Bestellinformation
| Produkt | Katalog # | EINHEIT | Preis | ANZAHL | Favoriten | |
SIRT1 Double Nickase Plasmid (m) | sc-430046-NIC | 20 µg | $410.00 | |||
SIRT1 Double Nickase Plasmid (m2) | sc-430046-NIC-2 | 20 µg | $410.00 |
Das murine Gen **Sirt1** kodiert **SIRT1**, eine **NAD⁺-abhängige Deacetylase**, die den zellulären Energiestatus mit **Chromatin-Remodelling** und **transkriptioneller Kontrolle** verknüpft. SIRT1 reguliert die Acetylierung zentraler Faktoren wie **p53**, **FOXO-Proteine**, **PGC-1α** und **NF-κB** und beeinflusst dadurch **Stressantworten**, **mitochondriale Biogenese**, **Entzündung**, **Autophagie** sowie **Zellzyklus-Checkpoints**. Durch Wechselwirkungen mit der **AMPK–mTOR-Signalachse** und metabolischen Signalwegen trägt SIRT1 zu adaptiven Antworten auf **Nährstoffverfügbarkeit** und **oxidativen Stress** bei. Eine veränderte SIRT1-Aktivität wurde in Modellsystemen mit **metabolischer Dysfunktion**, **prozessen im Zusammenhang mit Neurodegeneration** und **Tumorbiologie** in Verbindung gebracht, was SIRT1 zu einem intensiv untersuchten Knotenpunkt in epigenetischen und Signalnetzwerken macht.

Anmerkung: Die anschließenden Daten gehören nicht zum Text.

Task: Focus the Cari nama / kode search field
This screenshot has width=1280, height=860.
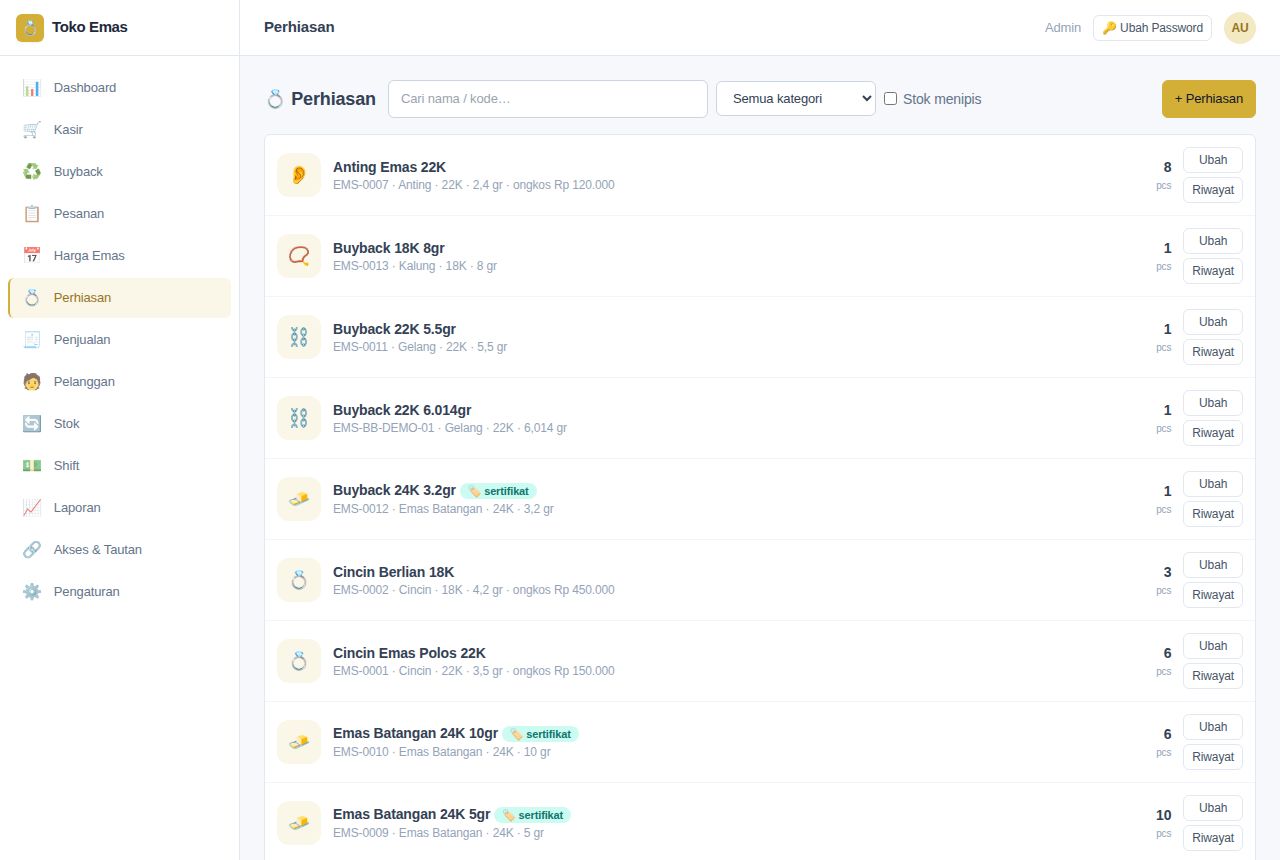Action: (548, 99)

SIRT1 Das Double-Nickase-Plasmid (m) besteht aus einem aufeinander abgestimmten Plasmidpaar, das für die hochspezifische Bearbeitung des Sirt1-Lokus in mouse-Zelllinien entwickelt wurde. Jedes Plasmid exprimiert eine Cas9-D10A-Nickase und eine spezifische sgRNA, die auf entgegengesetzte DNA-Stränge innerhalb von Sirt1 abzielt. Wenn sie auf benachbarte Stellen auf entgegengesetzten DNA-Strängen gerichtet sind, erzeugen die beiden Nickasen versetzte Einzelstrang-Schnitte, die zusammen einen versetzten Doppelstrangbruch erzeugen, was eine koordinierte On-Target-Aktivität beider Guides erfordert. Der resultierende DNA-Bruch wird durch endogene zelluläre Reparaturwege behoben, meist durch nicht-homologe Endverknüpfung (NHEJ), was zu Insertionen oder Deletionen führt, die die Sirt1-Funktion stören. Durch die Notwendigkeit einer doppelten sgRNA-Bindung am Zielort erhöht der Doppel-Nick-Ansatz die Spezifität der Bearbeitung und bietet eine komplementäre CRISPR-Strategie für Anwendungen, bei denen eine zusätzliche Kontrolle über die Zielgenauigkeit gewünscht ist.
Um eine effiziente Identifizierung editierter Zellen zu unterstützen, kodiert ein Plasmid GFP zur fluoreszierenden Visualisierung transfizierter Populationen, während das Begleitplasmid ein Puromycin-Resistenzgen für die Antibiotika-Selektion trägt. Zusammen unterstützen diese Merkmale eine effiziente Anreicherung co-transfizierter Populationen und vereinfachen die Validierung von Klonen mit Sirt1-Störung.
Nur für Forschungszwecke. Nicht für diagnostische oder therapeutische Zwecke bestimmt.